Following the economic meltdown, the country’s unemployment rate now stands at 13.3 per cent based on recent data from National Bureau of Statistics. About two million workers have so far lost their jobs, as most companies have shut down operation, while the few surviving ones have significantly cut down their workforce, with some owing staff backlog of salaries.
The situation has further worsened for many citizens, who, in their bid to stay afloat, put their money in the ponzi scheme, MMM, with promise of 30 per cent payout as return on investment (ROI).
However, many Nigerian who invested in the scheme with the hope of having something to spend during the Yuletide have had their hopes dashed as they rudely learnt two week that the scheme has been suspended till January, with their monies trapped in the scheme.
From the look of things, most children would be denied the joy of Christmas, as most parents are frustrated by the recession. Anger, hunger, anguish and frustration currently pervade the land, as most state governments owe their workers salary arrears running into several months.
Many who spoke with The Guardian noted that the hike in prices of commodities, especially foodstuffs due to the recession, has made it difficult for them to shop for Christmas. For Mrs. Ifunnaya Agwuncha, a wife and a businesswoman, the country’s present circumstances are not favourable, adding,
“The economic recession is affecting the preparation for Christmas because the prices of everything in the market have really gone up – from food to clothing to everything you can think of.
“I made a list of the necessary things to buy, but the way things are now, I’m not able to meet up with the expenses because I don’t have money at hand. The price of everything in the market now has gone up. A bag of rice now is about N25,000.”
An entrepreneur, who simply identified herself as Thomizyn, said she been striving to maintain her business in the face of the economic breakdown. According to her, the meltdown has affected her business, and the prices of items in the market have jumped beyond reach.
She said, “This year’s Christmas wouldn’t be what I expect. Previously, if you have to go shopping, a little money is enough for your expenses. Last year, a dollar was exchanged for N150, but now an item that should to be sold for N2,000 now goes for N5,000 due to the recession. The recession is really affecting me; even my business is not generating any profit. I’m trying to make sure it doesn’t fall apart.”
A basket of hamper that sold for N5,000 and N10,000 last year now ranges between N15,000 and N20,000, depending on the items packed inside it. Most dealers at Apongbon Market, Lagos Island, Ikotun Market, Alimosho, and Tejuosho Market, Yaba, expressed disappointment that there was low patronage this season.
Mrs. Biola, a dealer at Apongbon Market, said sales have never been this bad compared to previous Christmas seasons, adding, “I used to sell more than two hundred baskets of hampers every Christmas season, but this year the story is different. Hampers sales records have never been low like this during Christmas season. I have only sold twenty baskets since the beginning of this month (December). I’m so disappointed because I have already tied down my capital.”

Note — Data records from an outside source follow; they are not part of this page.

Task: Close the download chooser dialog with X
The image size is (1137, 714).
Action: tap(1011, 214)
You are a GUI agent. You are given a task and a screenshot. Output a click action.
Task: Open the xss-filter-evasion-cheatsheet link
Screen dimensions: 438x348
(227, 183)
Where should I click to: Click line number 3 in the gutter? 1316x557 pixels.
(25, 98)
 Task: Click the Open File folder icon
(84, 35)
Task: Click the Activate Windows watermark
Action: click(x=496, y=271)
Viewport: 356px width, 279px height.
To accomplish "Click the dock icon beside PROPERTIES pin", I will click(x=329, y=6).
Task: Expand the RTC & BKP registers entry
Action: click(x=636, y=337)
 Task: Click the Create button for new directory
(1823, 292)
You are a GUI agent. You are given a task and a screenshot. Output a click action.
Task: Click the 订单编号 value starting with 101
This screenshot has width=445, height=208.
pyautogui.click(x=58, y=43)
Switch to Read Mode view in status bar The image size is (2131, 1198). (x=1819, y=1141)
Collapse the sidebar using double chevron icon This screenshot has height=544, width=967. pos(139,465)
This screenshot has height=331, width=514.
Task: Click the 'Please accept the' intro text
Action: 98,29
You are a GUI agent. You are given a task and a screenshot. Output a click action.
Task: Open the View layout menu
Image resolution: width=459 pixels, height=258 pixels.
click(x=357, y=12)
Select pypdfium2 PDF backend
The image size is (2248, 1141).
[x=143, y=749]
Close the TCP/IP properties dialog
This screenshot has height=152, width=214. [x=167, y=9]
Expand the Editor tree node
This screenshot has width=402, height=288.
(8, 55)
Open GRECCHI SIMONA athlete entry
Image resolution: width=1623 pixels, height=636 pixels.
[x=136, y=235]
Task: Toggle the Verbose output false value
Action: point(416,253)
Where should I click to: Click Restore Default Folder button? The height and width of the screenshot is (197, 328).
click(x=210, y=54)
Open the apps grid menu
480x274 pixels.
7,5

Another dealer in the market, Mrs. Shukurah, said she might not venture into the business again as the economic situation in the country has really affected the business.
According to her, “People are not really interested in hampers again. I will wait till January. If I don’t sell, I will unwrap the hampers and sell the items in pieces. Selling in pieces is a loss because the basket, wrappers and ribbon will become waste.”
For Segun, a major supplier of hampers to corporate organisations, it has been business as usual. According to him, he reached out to his clients like he usually did every year, but only a few have so far sent their orders. He blames the low patronage on hike in the prices of hampers due to the recession.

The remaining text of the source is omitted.